### [Entries from a dataset]
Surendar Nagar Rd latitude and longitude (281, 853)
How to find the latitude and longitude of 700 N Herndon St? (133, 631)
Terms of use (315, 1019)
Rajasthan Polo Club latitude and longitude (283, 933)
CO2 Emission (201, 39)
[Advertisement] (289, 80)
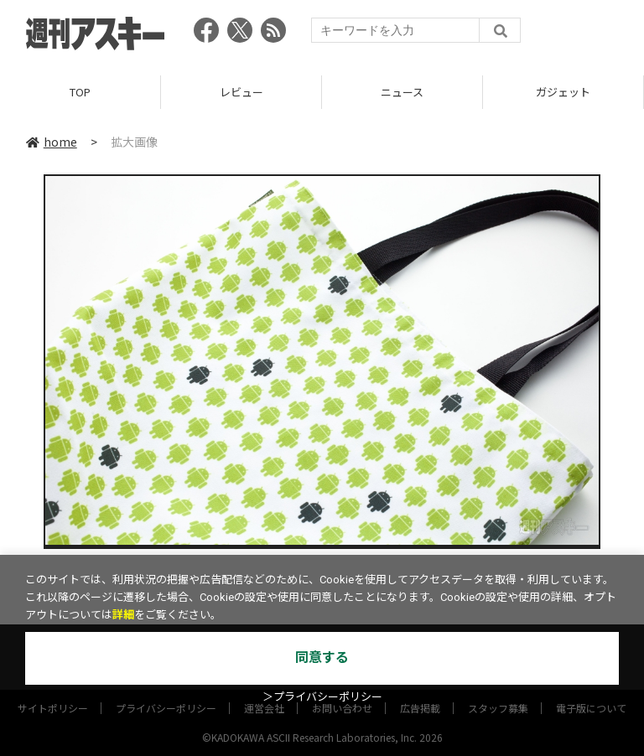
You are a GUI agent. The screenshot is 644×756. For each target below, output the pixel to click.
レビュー (241, 92)
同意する (322, 657)
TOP (80, 92)
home (51, 141)
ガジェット (563, 92)
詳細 (123, 614)
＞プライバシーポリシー (322, 697)
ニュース (402, 92)
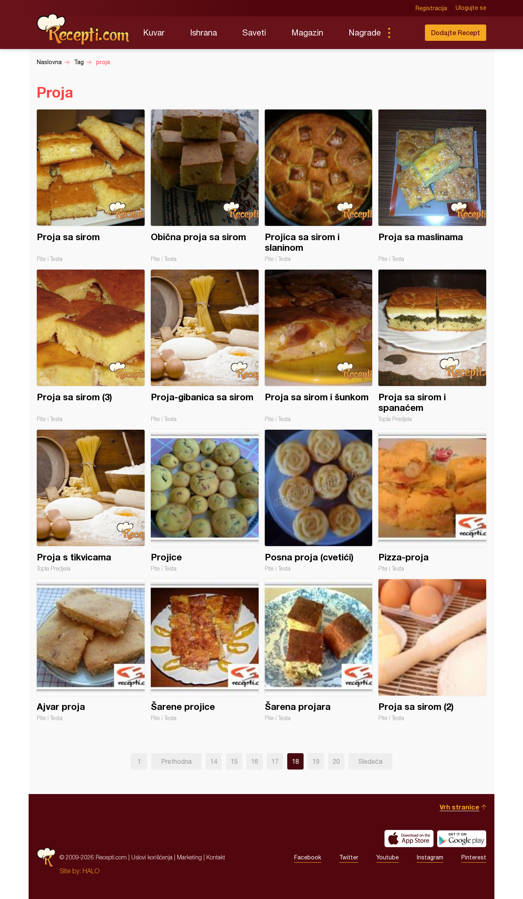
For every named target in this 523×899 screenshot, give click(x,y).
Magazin (307, 32)
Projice (205, 501)
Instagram (430, 857)
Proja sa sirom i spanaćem (432, 346)
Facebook (307, 857)
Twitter (348, 857)
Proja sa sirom (91, 185)
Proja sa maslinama (432, 185)
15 (234, 761)
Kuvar (154, 32)
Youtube (387, 857)
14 (213, 761)
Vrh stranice (459, 807)
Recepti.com (84, 29)
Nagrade (365, 32)
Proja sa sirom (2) (432, 650)
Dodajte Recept (455, 32)
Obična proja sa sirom (205, 185)
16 (254, 761)
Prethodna (176, 761)
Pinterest (473, 857)
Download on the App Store (409, 838)
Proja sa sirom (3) (91, 346)
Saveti (254, 32)
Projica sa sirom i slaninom (319, 185)
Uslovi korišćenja (151, 857)
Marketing (189, 857)
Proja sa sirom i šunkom (319, 346)
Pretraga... (405, 32)
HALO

### [PROBLEM DESCRIPTION]
Rewrite everything from the line containing "You are a GUI" down to the end of the records, changing "Kuvar" to "Kuhinja" and leaving all else as it is. Leave the pictures out of your answer.

### [RESULT OF THIS TASK]
You are a GUI agent. The screenshot is 644×756. For each target below, output the pixel to click.
レビュー (241, 92)
同意する (322, 657)
TOP (80, 92)
home (51, 141)
ガジェット (563, 92)
詳細 (123, 614)
＞プライバシーポリシー (322, 697)
ニュース (402, 92)
For every named target in this 523×899 screenshot, give click(x,y).
Magazin (307, 32)
Projice (205, 501)
Instagram (430, 857)
Proja sa sirom i spanaćem (432, 346)
Facebook (307, 857)
Twitter (348, 857)
Proja sa sirom (91, 185)
Proja sa maslinama (432, 185)
15 (234, 761)
Kuhinja (154, 32)
Youtube (387, 857)
14 (213, 761)
Vrh stranice (459, 807)
Recepti.com (84, 29)
Nagrade (365, 32)
Proja sa sirom (2) (432, 650)
Dodajte Recept (455, 32)
Obična proja sa sirom (205, 185)
16 (254, 761)
Prethodna (176, 761)
Pinterest (473, 857)
Download on the App Store (409, 838)
Proja sa sirom (3) (91, 346)
Saveti (254, 32)
Projica sa sirom i slaninom (319, 185)
Uslovi korišćenja (151, 857)
Marketing (189, 857)
Proja sa sirom i šunkom (319, 346)
Pretraga... (405, 32)
HALO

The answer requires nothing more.